Fiore v. Alvord
Before: King
Synopsis
[Opinion certified for partial publication.*]
Opinion
KING, J.
In this case we hold that when an appeal is taken from a judgment granting a motion under Code of Civil Procedure section 664.6
1
to enforce a settlement, the standard of appellate review is whether the trial court’s determination is supported by substantial evidence.
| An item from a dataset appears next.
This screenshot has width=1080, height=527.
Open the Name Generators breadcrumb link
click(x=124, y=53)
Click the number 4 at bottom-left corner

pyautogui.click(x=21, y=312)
Fred Alvord et al. (Alvord) appeal from a judgment compelling enforcement of a settlement agreement with Marcel Fiore et al. (Fiore). We affirm.
[564]
The parties were limited partners in a joint venture created to acquire and develop real estate. Alvord sought to withdraw pursuant to a provision of the joint venture agreement giving remaining partners a right to buy out withdrawing partners’ interest. Alvord and Fiore entered into an agreement to sell Alvord’s interest in the joint venture to Fiore, but the amount of the sale price became disputed. Fiore sued to compel specific performance of the sale agreement.
Before trial, the parties agreed to settle the matter. They concurred on all terms of sale except the value of the joint venture interest. The basic valuation process, as set forth in the stipulation, required each party to choose an appraiser, and together the two appraisers would choose an impartial third appraiser to value the joint venture’s sole asset.
As for the precise value of Alvord’s interest, the parties stipulated that the court would decide the issue of whether the sale price should be calculated based on Alvord’s full percentage of interest in the joint venture. Although Fiore argued that because Alvord held a minority interest in the venture, the fair market value of that interest would be less than the interest actually held by Alvord, the court ruled the percentage actually held by Alvord (15.63545 percent) would determine the sale price.
Alvord’s counsel reduced the stipulation to writing, and Fiore’s counsel and the trial court signed it. It stated “The defendants’ [Alvord’s] interest in the joint venture shall be the fair market value of the joint venture property, less encumbrances and other liabilities of the joint venture, as of July 31, 1981, multiplied by the defendants’ percentage of interest in the joint venture.” The stipulation also provided “the court shall reserve jurisdiction over all issues relating to the proposed purchase and may hear disputed matters by means of special setting.”